Antwoord schriftelijke vragen : Antwoord op vragen van het lid Wassenberg over het gebruik van een verboden landbouwgif in viskwekerijen
Vragen van het lid Wassenberg (PvdD) aan de Minister van Landbouw, Natuur en Voedselkwaliteit over het gebruik van een verboden landbouwgif in viskwekerijen (ingezonden 7 juni 2021).
Antwoord van Minister Schouten (Landbouw, Natuur en Voedselkwaliteit) (ontvangen 13 september
2021). Zie ook Aanhangsel Handelingen, vergaderjaar 2020–2021, nr. 3239.
Vraag 1
Bent u bekend met het bericht «Banned pesticide blamed for killing bees may be approved
for fish farms»?1
Antwoord 1
Ja.
Vraag 2
Kunt u uitsluiten dat imidacloprid wordt gebruikt bij de kweek van vis in Nederland?
Zo nee, waarom niet? Zo ja, welke andere gifstoffen zijn toegestaan bij de kweek van
vis in Nederland?
Antwoord 2
In Nederland en in de EU is het verboden diergeneesmiddelen te gebruiken bij voedselproducerende
dieren wanneer er geen Maximale Residu Limiet (MRL) is. Recent is voor imidacloprid
een MRL voor vissen vastgesteld (september 2020) en deze is opgenomen in Verordening
(EU) Nr. 37/2010. Echter is in de EU tot op heden geen diergeneesmiddel toegelaten
met imidacloprid. Dat betekent dat imidacloprid als diergeneesmiddel nog steeds niet
is toegestaan om te gebruiken bij vissen. Het gebruik van diergeneesmiddelen met deze
stof uit derde landen is in de EU ook niet toegestaan.
Vraag 3
Beaamt u dat imidacloprid slecht is voor aquatische ecosystemen en daarom zeker niet
gebruikt moet worden bij de kweek van vis in open water? Zo nee, waarom niet?
Antwoord 3
Imidacloprid is toxisch voor aquatische organismen en het gebruik ervan in open water
kan daarom risico’s voor het milieu met zich meebrengen. De mate van toxiciteit is
echter afhankelijk van de concentratie in het water. De concentratie in het water
hangt weer af van de manier van toedienen en de gebruikte dosering. De aanvrager van
de MRL voor imidacloprid in vissen (zie hiervoor ook het antwoord op vraag 4) is ook
een diergeneesmiddel aan het ontwikkelen voor de bestrijding van zeeluizen bij zalmen.
Volgens de informatie op de website van dit bedrijf wordt dit middel niet in open
water gebruikt maar in baden waarvan het water gezuiverd wordt van imidacloprid. Of
een dergelijk gesloten systeem de risico’s voor het milieu voldoende beperkt zal bij
de aanvraag voor toelating worden beoordeeld door de bevoegde autoriteit (zie ook
het antwoord op vraag 5). Het middel heeft nu nog geen toelating in de EU.

__________________________________________________

Zet de tekst over imidacloprid in viskwekerijen voort vanaf de laatste zin.

__Fragment uit dataset__
__________________________________________________

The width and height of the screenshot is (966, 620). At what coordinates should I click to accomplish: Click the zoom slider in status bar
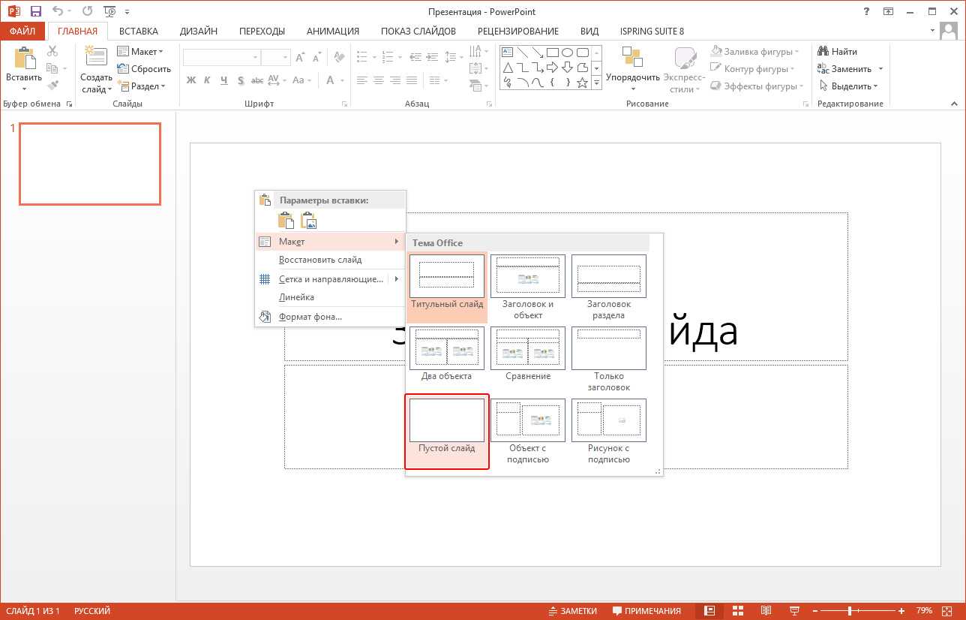point(850,610)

__________________________________________________

__Uitwerking__
Vraag 4
Kunt u bevestigen dat er in de Europese Unie een discussie speelt over het opstellen
van residunormen (Maximale Residu Limieten (MRL's)) voor imidacloprid in kweekvis,
waarmee het mogelijk zou worden om kweekvis te importeren van buiten de Europese Unie
met resten van gif waarvan het gebruik binnen de Europese Unie verboden is, zoals
clothianidin, imidacloprid en thiamethoxam? Zo ja, kunt u aangeven waar deze discussie
momenteel staat?
Antwoord 4
Het Europees geneesmiddelenagentschap (EMA) heeft recent een MRL vastgesteld voor
imidacloprid (Imidacloprid 004481-FULL-0002 – Summary of opinion (europa.eu)) voor vissen en als zodanig opgenomen in Verordening (EU) Nr. 37/2010. Een MRL wordt
aangevraagd door een bedrijf dat mogelijk een diergeneesmiddel op de markt wil brengen
en levert hiervoor de wetenschappelijke data aan. Het EMA beoordeelt deze en stelt
een MRL vast. Bij de afweging hiervoor wordt alleen rekening gehouden met de voedselveiligheid,
het moet veilig zijn voor de mens om deze vissen te kunnen eten. Wanneer een bedrijf
vervolgens een aanvraag indient voor een handelsvergunning voor een diergeneesmiddel
met imidacloprid als actieve stof, wordt het diergeneesmiddel beoordeeld op werkzaamheid,
veiligheid en kwaliteit; een onderdeel hiervan is de milieubeoordeling die meeweegt
in de baten/risicoafweging voor zo’n diergeneesmiddel.
Voor de stoffen clothianidin en thiamethoxam zijn geen MRLs vastgesteld in de EU,
dus deze stoffen mogen bij import niet in vissen aanwezig zijn. De aanwezigheid van
imidacloprid moet bij de vissen die geïmporteerd worden onder de EU MRL zijn.
Vraag 5
Deelt u de overtuiging dat Nederland geen kweekvis op de markt toe zou moeten laten
waar bij de kweek zeer schadelijke gifstoffen, zoals imidacloprid, zijn gebruikt?
Zo ja, heeft u aan de Europese Commissie kenbaar gemaakt dat Nederland tegen het opstellen
van deze MRL's is? Zo nee, waarom niet?
Antwoord 5
Het vaststellen van MRL’s voor het gebruik van diergeneesmiddelen is een wetenschappelijke
afweging. Het EMA maakt deze afweging op basis van alle recente wetenschappelijke
data. Zoals gezegd wordt een MRL vastgesteld om de voedselveiligheidsrisico’s voor
de mens uit te sluiten. Een MRL neemt niet de milieurisico’s mee, dat gebeurt later
in de milieubeoordeling die onderdeel is van de beoordeling van de aanvraag voor een
handelsvergunning voor een diergeneesmiddel. Dit is een wetenschappelijke afweging.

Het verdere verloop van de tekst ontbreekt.